WORK TO BE COMPLETED:
Which lines below fall between the one containing "252x188 pixels. Task: Open" and the one containing "Task: Open the AI example text"? Repeat them exactly, counting both of those lines, and add nothing else.

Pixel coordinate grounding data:

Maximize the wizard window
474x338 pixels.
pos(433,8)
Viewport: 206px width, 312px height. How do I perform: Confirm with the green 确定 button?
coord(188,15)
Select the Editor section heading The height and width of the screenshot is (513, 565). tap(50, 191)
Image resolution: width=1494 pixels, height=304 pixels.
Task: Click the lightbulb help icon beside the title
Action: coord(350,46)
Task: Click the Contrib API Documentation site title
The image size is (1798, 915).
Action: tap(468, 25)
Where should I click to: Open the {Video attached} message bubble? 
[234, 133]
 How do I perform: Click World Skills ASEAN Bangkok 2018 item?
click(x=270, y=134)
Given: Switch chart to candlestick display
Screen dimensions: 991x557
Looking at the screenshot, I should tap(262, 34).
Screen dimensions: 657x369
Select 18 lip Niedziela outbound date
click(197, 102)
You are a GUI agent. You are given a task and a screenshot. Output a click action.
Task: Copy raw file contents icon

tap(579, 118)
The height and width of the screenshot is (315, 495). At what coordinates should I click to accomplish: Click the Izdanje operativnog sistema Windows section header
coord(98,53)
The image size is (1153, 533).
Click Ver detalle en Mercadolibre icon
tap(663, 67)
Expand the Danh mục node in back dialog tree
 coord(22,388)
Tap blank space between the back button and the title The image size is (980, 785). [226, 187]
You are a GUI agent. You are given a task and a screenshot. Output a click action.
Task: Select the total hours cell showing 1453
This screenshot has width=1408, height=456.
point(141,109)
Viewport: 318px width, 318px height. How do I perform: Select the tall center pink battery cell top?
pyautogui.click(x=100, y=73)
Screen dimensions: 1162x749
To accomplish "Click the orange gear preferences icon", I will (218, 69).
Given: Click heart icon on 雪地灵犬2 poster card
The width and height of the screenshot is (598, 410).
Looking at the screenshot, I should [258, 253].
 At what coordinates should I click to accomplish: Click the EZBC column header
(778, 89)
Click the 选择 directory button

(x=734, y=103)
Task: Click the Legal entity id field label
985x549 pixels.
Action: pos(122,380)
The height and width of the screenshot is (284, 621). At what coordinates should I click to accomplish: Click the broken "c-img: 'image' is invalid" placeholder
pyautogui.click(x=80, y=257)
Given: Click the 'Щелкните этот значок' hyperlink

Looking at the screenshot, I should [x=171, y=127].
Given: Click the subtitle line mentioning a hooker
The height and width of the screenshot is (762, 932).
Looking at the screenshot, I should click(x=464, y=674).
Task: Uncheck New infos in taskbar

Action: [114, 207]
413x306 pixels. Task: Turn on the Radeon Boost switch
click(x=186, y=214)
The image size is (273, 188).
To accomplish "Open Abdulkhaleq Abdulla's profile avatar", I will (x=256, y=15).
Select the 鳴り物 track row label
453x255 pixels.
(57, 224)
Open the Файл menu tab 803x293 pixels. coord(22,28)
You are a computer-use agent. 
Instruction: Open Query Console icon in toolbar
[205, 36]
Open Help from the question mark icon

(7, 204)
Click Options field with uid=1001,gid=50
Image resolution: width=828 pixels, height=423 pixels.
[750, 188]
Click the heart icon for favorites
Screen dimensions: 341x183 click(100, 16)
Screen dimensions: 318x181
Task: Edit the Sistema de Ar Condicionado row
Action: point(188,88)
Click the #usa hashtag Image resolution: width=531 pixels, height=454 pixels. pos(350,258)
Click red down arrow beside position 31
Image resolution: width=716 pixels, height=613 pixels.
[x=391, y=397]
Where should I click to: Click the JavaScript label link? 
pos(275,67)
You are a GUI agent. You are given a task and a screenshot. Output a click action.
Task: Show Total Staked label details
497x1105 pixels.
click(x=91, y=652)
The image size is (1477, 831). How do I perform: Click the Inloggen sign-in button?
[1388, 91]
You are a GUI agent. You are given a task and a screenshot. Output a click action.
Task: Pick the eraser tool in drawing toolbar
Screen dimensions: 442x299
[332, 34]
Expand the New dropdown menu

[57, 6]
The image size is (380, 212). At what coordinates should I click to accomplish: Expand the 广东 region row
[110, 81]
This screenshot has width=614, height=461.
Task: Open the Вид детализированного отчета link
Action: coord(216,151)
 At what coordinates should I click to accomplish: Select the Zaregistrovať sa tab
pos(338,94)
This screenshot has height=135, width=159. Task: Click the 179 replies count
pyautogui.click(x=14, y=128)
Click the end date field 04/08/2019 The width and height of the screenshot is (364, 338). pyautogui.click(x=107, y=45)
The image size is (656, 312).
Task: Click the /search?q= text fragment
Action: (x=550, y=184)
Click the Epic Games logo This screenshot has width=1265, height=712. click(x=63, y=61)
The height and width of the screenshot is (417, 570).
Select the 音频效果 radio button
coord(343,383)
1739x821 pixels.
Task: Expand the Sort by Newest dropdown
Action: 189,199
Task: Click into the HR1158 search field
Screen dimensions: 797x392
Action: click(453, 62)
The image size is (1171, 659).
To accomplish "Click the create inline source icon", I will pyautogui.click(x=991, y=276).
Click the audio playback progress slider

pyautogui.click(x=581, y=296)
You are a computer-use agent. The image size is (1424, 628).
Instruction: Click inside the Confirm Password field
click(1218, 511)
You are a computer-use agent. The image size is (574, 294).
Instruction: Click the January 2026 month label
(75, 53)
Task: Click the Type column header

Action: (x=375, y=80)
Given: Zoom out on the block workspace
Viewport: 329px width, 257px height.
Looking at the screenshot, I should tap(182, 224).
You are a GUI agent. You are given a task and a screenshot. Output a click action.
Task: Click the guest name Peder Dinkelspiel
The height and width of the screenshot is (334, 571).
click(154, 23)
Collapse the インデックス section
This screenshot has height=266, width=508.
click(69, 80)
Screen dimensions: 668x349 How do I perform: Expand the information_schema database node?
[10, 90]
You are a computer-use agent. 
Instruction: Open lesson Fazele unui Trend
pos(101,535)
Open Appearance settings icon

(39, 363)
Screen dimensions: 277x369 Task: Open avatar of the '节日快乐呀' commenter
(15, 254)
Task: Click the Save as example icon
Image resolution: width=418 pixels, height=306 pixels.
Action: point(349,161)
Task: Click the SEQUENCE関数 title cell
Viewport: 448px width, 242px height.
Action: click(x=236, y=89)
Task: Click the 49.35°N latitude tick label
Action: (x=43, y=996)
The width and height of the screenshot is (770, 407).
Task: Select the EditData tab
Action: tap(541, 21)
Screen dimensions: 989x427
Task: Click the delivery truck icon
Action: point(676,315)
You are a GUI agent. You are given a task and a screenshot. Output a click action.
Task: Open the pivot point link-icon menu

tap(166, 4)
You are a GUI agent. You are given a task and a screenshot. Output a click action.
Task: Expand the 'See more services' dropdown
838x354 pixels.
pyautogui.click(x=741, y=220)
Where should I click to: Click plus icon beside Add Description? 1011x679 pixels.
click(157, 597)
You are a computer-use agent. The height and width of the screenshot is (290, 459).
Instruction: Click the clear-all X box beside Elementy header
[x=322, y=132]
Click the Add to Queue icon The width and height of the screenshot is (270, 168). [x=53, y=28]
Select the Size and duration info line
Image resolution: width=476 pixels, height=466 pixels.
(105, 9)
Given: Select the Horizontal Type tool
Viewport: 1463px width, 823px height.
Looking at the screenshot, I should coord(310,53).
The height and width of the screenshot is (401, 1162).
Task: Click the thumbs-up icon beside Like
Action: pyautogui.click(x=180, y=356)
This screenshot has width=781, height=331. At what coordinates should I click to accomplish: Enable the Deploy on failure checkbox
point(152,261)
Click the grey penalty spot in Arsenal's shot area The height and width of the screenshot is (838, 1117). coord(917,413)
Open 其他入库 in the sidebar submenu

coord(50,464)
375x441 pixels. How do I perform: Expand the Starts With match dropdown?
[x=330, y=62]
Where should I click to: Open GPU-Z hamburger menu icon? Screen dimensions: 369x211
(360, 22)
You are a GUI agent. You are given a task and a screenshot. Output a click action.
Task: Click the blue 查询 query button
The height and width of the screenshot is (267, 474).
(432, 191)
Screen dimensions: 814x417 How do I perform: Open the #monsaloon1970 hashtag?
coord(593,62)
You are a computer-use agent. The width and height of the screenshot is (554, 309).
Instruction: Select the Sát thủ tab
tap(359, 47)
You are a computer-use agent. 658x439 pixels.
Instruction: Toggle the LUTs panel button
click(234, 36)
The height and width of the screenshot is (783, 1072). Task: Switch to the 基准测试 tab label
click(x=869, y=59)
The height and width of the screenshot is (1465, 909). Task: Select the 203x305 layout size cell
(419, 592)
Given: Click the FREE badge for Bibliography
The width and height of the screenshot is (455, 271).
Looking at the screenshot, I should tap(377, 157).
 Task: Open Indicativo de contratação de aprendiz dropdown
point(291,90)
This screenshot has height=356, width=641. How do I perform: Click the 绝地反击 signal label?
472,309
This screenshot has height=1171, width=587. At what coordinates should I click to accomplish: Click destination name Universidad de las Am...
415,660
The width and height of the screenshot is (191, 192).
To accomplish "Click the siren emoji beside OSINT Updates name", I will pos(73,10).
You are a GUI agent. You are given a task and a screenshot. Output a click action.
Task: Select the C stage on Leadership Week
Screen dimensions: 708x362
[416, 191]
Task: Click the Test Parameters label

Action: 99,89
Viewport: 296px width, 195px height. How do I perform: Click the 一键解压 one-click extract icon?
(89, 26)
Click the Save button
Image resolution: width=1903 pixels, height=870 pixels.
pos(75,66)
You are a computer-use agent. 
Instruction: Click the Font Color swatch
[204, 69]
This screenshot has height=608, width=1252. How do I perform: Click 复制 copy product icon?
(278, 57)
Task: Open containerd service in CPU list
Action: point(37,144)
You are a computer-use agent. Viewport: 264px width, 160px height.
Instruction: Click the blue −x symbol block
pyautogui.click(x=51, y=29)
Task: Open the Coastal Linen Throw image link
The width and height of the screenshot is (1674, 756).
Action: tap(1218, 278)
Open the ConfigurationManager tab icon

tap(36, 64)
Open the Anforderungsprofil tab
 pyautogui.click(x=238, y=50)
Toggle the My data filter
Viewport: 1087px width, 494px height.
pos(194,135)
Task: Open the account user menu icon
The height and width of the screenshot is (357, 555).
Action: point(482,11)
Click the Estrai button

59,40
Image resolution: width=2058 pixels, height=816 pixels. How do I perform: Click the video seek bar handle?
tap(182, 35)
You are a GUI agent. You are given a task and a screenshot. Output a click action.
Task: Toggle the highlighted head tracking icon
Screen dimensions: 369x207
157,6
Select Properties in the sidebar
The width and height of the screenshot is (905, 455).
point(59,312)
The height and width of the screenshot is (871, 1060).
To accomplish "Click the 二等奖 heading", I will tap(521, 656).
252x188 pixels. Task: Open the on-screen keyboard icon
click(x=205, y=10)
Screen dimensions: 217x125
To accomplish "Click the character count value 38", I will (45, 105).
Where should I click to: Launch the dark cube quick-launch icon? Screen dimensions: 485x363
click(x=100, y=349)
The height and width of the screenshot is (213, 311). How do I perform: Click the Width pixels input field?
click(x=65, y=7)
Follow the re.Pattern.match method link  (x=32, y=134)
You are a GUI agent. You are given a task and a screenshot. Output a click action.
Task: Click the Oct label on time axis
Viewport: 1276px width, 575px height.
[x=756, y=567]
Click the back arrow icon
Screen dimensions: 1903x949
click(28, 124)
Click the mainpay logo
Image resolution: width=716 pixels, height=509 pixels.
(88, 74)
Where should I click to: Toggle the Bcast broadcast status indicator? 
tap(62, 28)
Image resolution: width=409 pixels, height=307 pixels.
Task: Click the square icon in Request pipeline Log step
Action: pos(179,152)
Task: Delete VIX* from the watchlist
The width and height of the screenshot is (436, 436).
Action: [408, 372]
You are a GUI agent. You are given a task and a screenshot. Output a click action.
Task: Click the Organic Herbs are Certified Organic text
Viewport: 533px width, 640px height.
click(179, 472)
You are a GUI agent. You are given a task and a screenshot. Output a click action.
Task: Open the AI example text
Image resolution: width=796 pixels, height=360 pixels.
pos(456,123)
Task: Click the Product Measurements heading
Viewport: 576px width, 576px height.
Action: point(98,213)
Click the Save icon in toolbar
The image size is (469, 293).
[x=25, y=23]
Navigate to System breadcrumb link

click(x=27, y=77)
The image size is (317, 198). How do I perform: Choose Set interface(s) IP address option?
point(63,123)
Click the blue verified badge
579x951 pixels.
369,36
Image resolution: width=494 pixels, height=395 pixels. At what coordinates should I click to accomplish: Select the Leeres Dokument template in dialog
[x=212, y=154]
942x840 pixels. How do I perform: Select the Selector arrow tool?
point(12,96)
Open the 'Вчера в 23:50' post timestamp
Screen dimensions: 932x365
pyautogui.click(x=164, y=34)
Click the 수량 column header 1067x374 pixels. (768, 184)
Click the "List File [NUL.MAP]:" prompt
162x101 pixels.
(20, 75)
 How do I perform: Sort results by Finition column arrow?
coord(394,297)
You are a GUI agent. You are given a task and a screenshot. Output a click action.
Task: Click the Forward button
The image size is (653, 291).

TASK OUTPUT:
252x188 pixels. Task: Open the on-screen keyboard icon
click(x=205, y=10)
Screen dimensions: 217x125
To accomplish "Click the character count value 38", I will (45, 105).
Where should I click to: Launch the dark cube quick-launch icon? Screen dimensions: 485x363
click(x=100, y=349)
The height and width of the screenshot is (213, 311). How do I perform: Click the Width pixels input field?
click(x=65, y=7)
Follow the re.Pattern.match method link  (x=32, y=134)
You are a GUI agent. You are given a task and a screenshot. Output a click action.
Task: Click the Oct label on time axis
Viewport: 1276px width, 575px height.
[x=756, y=567]
Click the back arrow icon
Screen dimensions: 1903x949
click(28, 124)
Click the mainpay logo
Image resolution: width=716 pixels, height=509 pixels.
(88, 74)
Where should I click to: Toggle the Bcast broadcast status indicator? 
tap(62, 28)
Image resolution: width=409 pixels, height=307 pixels.
Task: Click the square icon in Request pipeline Log step
Action: pos(179,152)
Task: Delete VIX* from the watchlist
The width and height of the screenshot is (436, 436).
Action: [408, 372]
You are a GUI agent. You are given a task and a screenshot. Output a click action.
Task: Click the Organic Herbs are Certified Organic text
Viewport: 533px width, 640px height.
click(179, 472)
You are a GUI agent. You are given a task and a screenshot. Output a click action.
Task: Open the AI example text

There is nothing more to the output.